C02 crisis makes a mockery of ‘global Britain’ | Letters

C02 crisis makes a mockery of ‘global Britain’ | Letters

CO2 crisis makes a mockery of ‘global Britain’

Alistair Wood says today’s crises are caused by the UK selling off its most valuable assets, while Gary Nethercott asks what happened to Tory ‘market solutions’

The American-owned CF Fertilisers plant in Cheshire.

Letters

Last modified on Fri 24 Sep 2021 03.39 EDT

Reading your report, I find myself becoming ever more despondent at the inability of the UK to influence – let alone control – its own future (Why is the UK bailing out US CO2 supplier CF Fertilisers?, 22 September).

Boris Johnson, Liz Truss and other government incompetents bang on about “global Britain”, but this phrase is both meaningless and misleading. The reality is that the various current crises are caused by Britain selling its most valuable assets to the rest of the world: CF Fertilisers is American, four of the big six energy companies are foreign-owned and GlaxoSmithKline is under pressure because its main shareholder is a US investment management company. The list of foreign ownership is a long one that includes much of our manufacturing, energy and retail base.

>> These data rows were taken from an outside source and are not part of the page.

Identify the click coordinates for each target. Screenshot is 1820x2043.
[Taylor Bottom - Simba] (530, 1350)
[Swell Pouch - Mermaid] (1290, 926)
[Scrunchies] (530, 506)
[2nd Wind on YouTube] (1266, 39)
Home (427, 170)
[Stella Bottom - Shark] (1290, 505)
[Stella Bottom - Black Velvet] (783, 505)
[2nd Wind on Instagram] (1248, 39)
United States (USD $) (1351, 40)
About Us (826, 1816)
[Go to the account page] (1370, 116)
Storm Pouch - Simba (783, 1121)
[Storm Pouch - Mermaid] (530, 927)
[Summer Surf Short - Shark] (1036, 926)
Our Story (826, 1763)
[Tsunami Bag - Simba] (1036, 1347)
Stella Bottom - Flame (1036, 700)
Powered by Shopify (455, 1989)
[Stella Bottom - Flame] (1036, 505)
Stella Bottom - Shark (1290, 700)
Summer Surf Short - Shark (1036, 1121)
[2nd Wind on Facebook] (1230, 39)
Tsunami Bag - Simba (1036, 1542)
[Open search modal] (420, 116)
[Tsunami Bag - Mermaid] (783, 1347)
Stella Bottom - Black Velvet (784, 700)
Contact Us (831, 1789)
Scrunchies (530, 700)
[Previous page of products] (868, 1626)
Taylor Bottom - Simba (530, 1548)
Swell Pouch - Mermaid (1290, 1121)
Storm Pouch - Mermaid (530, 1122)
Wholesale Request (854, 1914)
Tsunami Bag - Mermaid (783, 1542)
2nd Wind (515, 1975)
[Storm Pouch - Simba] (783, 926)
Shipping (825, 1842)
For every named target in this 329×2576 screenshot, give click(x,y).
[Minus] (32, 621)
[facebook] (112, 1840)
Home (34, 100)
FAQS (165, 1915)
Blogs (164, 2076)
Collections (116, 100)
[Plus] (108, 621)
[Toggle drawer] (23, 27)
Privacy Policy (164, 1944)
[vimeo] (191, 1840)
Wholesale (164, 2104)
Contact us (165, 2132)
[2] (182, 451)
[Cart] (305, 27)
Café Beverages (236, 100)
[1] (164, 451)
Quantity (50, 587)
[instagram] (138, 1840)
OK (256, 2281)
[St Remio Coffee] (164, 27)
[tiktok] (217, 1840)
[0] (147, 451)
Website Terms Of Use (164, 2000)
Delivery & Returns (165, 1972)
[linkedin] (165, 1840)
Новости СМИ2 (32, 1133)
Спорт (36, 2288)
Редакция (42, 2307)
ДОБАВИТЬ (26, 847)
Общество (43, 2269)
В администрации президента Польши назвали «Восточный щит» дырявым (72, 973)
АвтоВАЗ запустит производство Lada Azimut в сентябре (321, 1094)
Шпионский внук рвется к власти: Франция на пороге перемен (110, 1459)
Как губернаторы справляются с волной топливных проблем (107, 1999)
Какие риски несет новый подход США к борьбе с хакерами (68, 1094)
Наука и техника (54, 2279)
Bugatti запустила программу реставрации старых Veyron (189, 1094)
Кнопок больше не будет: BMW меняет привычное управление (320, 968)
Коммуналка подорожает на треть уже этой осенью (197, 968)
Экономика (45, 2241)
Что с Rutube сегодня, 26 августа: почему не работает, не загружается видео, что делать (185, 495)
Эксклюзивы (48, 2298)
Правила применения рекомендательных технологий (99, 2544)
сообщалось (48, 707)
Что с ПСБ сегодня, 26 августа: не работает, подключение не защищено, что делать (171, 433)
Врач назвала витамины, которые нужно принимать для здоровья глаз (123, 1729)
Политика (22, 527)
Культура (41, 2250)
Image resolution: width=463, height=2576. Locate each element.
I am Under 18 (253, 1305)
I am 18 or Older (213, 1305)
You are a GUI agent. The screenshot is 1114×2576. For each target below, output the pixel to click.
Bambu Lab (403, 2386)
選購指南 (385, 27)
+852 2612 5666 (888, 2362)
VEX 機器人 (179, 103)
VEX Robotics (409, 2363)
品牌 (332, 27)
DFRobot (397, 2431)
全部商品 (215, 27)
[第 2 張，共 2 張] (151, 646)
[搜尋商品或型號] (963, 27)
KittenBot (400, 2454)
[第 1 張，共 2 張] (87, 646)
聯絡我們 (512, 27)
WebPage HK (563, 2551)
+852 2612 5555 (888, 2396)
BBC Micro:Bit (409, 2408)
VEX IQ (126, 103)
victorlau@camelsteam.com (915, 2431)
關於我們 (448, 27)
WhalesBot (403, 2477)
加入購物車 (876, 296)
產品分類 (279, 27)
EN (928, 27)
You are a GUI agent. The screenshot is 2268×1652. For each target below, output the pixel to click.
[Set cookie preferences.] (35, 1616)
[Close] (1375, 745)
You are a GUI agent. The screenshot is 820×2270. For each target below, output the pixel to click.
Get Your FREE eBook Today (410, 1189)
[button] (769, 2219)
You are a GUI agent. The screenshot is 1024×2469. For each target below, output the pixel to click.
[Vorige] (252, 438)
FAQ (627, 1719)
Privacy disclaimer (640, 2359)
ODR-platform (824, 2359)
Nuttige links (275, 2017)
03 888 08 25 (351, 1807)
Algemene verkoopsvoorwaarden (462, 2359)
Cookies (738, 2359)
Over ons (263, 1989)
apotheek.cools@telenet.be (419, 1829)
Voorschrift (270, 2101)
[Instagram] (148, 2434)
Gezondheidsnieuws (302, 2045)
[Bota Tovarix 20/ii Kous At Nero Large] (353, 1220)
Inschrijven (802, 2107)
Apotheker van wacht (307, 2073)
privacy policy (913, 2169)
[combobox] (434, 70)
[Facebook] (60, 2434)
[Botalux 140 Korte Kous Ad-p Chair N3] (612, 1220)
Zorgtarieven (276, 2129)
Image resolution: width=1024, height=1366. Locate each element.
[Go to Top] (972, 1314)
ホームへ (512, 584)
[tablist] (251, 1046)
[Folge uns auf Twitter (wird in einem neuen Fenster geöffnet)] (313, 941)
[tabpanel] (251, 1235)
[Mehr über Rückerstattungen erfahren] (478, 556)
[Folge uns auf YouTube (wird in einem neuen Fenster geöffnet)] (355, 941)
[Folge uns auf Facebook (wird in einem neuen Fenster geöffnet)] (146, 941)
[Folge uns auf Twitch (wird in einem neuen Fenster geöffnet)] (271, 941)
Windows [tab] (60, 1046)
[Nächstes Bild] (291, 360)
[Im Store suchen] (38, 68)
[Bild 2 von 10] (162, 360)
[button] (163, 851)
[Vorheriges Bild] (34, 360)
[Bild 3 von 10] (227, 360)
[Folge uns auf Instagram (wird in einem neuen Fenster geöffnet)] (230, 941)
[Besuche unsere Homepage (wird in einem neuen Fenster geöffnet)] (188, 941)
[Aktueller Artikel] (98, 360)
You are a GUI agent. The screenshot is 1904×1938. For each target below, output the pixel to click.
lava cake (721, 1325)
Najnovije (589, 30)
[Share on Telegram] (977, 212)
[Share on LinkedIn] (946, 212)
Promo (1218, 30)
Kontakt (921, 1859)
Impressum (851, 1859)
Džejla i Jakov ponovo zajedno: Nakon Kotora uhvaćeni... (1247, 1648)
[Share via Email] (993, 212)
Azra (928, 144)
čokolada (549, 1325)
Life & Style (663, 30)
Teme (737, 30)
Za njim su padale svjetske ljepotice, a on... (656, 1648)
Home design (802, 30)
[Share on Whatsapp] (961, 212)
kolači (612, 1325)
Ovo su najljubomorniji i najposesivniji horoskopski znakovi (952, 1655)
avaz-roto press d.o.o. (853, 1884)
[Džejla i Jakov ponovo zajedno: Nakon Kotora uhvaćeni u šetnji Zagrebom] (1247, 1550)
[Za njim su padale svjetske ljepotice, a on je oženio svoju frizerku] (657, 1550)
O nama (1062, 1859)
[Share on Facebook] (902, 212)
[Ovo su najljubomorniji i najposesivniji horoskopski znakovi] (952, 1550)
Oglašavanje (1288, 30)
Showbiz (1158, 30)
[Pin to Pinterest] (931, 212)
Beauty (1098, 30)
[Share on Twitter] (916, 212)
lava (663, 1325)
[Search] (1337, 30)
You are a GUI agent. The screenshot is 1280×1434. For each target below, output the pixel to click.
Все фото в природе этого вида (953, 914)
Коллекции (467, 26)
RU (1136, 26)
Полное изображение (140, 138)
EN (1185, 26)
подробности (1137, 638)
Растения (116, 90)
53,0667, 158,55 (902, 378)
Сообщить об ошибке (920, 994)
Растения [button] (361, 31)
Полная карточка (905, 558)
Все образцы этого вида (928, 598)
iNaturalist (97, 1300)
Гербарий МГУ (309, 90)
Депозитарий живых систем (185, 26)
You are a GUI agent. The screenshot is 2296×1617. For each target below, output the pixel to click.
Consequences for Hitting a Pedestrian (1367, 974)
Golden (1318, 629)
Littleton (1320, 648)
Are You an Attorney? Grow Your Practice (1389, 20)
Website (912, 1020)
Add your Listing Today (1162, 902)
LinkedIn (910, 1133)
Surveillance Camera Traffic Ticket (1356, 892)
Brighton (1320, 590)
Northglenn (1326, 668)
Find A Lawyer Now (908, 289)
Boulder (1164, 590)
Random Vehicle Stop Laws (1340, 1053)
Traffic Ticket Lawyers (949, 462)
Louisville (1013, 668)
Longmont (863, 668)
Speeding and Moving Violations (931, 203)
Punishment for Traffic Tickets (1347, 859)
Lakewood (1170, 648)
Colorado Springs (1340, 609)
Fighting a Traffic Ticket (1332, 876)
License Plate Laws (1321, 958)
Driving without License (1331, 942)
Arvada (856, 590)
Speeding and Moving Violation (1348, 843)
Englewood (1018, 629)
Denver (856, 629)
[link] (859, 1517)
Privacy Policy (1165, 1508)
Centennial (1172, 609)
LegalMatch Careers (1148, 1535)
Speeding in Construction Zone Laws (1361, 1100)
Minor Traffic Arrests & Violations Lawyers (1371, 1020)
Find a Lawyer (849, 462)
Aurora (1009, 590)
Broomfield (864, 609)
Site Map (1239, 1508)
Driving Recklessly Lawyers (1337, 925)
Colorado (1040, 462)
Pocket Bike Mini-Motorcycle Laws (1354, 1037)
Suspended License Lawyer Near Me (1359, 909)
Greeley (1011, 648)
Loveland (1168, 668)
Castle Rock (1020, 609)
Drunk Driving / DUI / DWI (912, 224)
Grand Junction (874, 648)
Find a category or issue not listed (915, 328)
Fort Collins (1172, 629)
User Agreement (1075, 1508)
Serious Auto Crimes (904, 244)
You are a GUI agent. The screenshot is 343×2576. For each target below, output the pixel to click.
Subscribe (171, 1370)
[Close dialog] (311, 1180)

When a country loses control of what goes on at home, the chances of having influence globally is nigh on impossible. No wonder John Crace points out that “on the other side of the Atlantic [Johnson] is pretty much a nobody” (Politics sketch, 22 September).
Alistair Wood
Oswestry, Shropshire

So a private company decides to hold the country to ransom and stop production of essential CO2. I must have missed the rightwing media’s response of moral outrage. Instead, the British taxpayer will bail out the company for the next three weeks and pay the costs of production. Whatever happened to the Tory mantra of “let the market decide”?